● **Dataset content**
◆ ◆ ◆
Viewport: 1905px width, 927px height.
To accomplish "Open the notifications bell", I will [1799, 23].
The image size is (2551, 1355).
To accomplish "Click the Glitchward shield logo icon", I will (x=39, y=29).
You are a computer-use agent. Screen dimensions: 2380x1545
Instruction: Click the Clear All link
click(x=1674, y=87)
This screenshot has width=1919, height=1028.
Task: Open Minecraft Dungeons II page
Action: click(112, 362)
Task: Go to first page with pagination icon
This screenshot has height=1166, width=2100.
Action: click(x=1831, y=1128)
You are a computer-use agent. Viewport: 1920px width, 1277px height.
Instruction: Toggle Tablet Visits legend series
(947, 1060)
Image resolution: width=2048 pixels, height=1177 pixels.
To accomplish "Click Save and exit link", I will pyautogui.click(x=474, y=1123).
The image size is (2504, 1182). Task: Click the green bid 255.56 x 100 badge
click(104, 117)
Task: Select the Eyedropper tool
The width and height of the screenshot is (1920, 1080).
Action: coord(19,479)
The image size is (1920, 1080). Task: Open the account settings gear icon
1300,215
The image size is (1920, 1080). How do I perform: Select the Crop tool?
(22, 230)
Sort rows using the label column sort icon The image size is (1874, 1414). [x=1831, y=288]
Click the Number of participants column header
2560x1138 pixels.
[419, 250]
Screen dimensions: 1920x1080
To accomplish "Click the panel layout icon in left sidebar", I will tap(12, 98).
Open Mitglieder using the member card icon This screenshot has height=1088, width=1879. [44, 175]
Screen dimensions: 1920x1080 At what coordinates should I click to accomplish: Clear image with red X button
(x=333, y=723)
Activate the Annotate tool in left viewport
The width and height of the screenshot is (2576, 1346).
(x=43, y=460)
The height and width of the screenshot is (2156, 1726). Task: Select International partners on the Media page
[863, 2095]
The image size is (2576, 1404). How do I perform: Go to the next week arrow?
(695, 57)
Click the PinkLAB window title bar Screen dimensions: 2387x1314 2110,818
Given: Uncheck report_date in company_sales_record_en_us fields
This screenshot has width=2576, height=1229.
◆ ◆ ◆
● **Exercise requirements**
Print every line of the records above without a single difference.

● **Solution to this task**
Viewport: 1905px width, 927px height.
To accomplish "Open the notifications bell", I will [1799, 23].
The image size is (2551, 1355).
To accomplish "Click the Glitchward shield logo icon", I will (x=39, y=29).
You are a computer-use agent. Screen dimensions: 2380x1545
Instruction: Click the Clear All link
click(x=1674, y=87)
This screenshot has width=1919, height=1028.
Task: Open Minecraft Dungeons II page
Action: click(112, 362)
Task: Go to first page with pagination icon
This screenshot has height=1166, width=2100.
Action: click(x=1831, y=1128)
You are a computer-use agent. Viewport: 1920px width, 1277px height.
Instruction: Toggle Tablet Visits legend series
(947, 1060)
Image resolution: width=2048 pixels, height=1177 pixels.
To accomplish "Click Save and exit link", I will pyautogui.click(x=474, y=1123).
The image size is (2504, 1182). Task: Click the green bid 255.56 x 100 badge
click(104, 117)
Task: Select the Eyedropper tool
The width and height of the screenshot is (1920, 1080).
Action: coord(19,479)
The image size is (1920, 1080). Task: Open the account settings gear icon
1300,215
The image size is (1920, 1080). How do I perform: Select the Crop tool?
(22, 230)
Sort rows using the label column sort icon The image size is (1874, 1414). [x=1831, y=288]
Click the Number of participants column header
2560x1138 pixels.
[419, 250]
Screen dimensions: 1920x1080
To accomplish "Click the panel layout icon in left sidebar", I will tap(12, 98).
Open Mitglieder using the member card icon This screenshot has height=1088, width=1879. [44, 175]
Screen dimensions: 1920x1080 At what coordinates should I click to accomplish: Clear image with red X button
(x=333, y=723)
Activate the Annotate tool in left viewport
The width and height of the screenshot is (2576, 1346).
(x=43, y=460)
The height and width of the screenshot is (2156, 1726). Task: Select International partners on the Media page
[863, 2095]
The image size is (2576, 1404). How do I perform: Go to the next week arrow?
(695, 57)
Click the PinkLAB window title bar Screen dimensions: 2387x1314 2110,818
Given: Uncheck report_date in company_sales_record_en_us fields
This screenshot has width=2576, height=1229.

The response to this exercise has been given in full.